▶ _SET PROBLEM_: Copy out every one of the rows below word for word, changing nothing.

▶ _RECORDED INFORMATION_:
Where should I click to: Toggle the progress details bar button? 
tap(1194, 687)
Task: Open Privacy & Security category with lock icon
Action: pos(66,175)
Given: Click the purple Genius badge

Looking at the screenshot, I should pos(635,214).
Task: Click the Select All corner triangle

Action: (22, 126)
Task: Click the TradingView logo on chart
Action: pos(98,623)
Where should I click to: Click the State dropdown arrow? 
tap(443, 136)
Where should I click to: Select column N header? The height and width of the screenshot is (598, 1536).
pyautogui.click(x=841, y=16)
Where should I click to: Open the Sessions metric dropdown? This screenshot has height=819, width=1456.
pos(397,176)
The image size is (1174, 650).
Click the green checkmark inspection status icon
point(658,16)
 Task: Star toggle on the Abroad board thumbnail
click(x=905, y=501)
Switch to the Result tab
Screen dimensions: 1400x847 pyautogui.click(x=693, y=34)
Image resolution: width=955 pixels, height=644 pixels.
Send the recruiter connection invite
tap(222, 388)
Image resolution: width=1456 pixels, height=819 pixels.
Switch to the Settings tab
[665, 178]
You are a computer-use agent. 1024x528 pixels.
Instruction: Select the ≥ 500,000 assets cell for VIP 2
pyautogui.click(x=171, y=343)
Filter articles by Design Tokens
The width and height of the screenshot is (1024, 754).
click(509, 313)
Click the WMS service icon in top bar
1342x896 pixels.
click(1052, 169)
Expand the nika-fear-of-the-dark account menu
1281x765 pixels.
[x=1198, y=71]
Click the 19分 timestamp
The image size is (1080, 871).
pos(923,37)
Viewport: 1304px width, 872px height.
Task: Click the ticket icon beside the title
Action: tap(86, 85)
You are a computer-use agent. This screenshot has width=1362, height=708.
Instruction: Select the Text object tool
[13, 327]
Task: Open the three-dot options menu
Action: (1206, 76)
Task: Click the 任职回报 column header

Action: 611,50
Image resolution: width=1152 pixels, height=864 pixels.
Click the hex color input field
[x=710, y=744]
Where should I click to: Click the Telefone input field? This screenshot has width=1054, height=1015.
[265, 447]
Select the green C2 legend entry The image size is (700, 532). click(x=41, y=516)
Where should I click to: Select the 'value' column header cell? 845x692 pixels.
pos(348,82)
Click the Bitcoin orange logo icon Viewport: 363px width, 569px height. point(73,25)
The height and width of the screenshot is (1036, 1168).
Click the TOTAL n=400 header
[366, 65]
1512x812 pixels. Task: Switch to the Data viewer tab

▶ _RIGHT ANSWER_:
Where should I click to: Toggle the progress details bar button? 
tap(1194, 687)
Task: Open Privacy & Security category with lock icon
Action: pos(66,175)
Given: Click the purple Genius badge

Looking at the screenshot, I should pos(635,214).
Task: Click the Select All corner triangle

Action: (22, 126)
Task: Click the TradingView logo on chart
Action: pos(98,623)
Where should I click to: Click the State dropdown arrow? 
tap(443, 136)
Where should I click to: Select column N header? The height and width of the screenshot is (598, 1536).
pyautogui.click(x=841, y=16)
Where should I click to: Open the Sessions metric dropdown? This screenshot has height=819, width=1456.
pos(397,176)
The image size is (1174, 650).
Click the green checkmark inspection status icon
point(658,16)
 Task: Star toggle on the Abroad board thumbnail
click(x=905, y=501)
Switch to the Result tab
Screen dimensions: 1400x847 pyautogui.click(x=693, y=34)
Image resolution: width=955 pixels, height=644 pixels.
Send the recruiter connection invite
tap(222, 388)
Image resolution: width=1456 pixels, height=819 pixels.
Switch to the Settings tab
[665, 178]
You are a computer-use agent. 1024x528 pixels.
Instruction: Select the ≥ 500,000 assets cell for VIP 2
pyautogui.click(x=171, y=343)
Filter articles by Design Tokens
The width and height of the screenshot is (1024, 754).
click(509, 313)
Click the WMS service icon in top bar
1342x896 pixels.
click(1052, 169)
Expand the nika-fear-of-the-dark account menu
1281x765 pixels.
[x=1198, y=71]
Click the 19分 timestamp
The image size is (1080, 871).
pos(923,37)
Viewport: 1304px width, 872px height.
Task: Click the ticket icon beside the title
Action: tap(86, 85)
You are a computer-use agent. This screenshot has width=1362, height=708.
Instruction: Select the Text object tool
[13, 327]
Task: Open the three-dot options menu
Action: (1206, 76)
Task: Click the 任职回报 column header

Action: 611,50
Image resolution: width=1152 pixels, height=864 pixels.
Click the hex color input field
[x=710, y=744]
Where should I click to: Click the Telefone input field? This screenshot has width=1054, height=1015.
[265, 447]
Select the green C2 legend entry The image size is (700, 532). click(x=41, y=516)
Where should I click to: Select the 'value' column header cell? 845x692 pixels.
pos(348,82)
Click the Bitcoin orange logo icon Viewport: 363px width, 569px height. point(73,25)
The height and width of the screenshot is (1036, 1168).
Click the TOTAL n=400 header
[366, 65]
1512x812 pixels. Task: Switch to the Data viewer tab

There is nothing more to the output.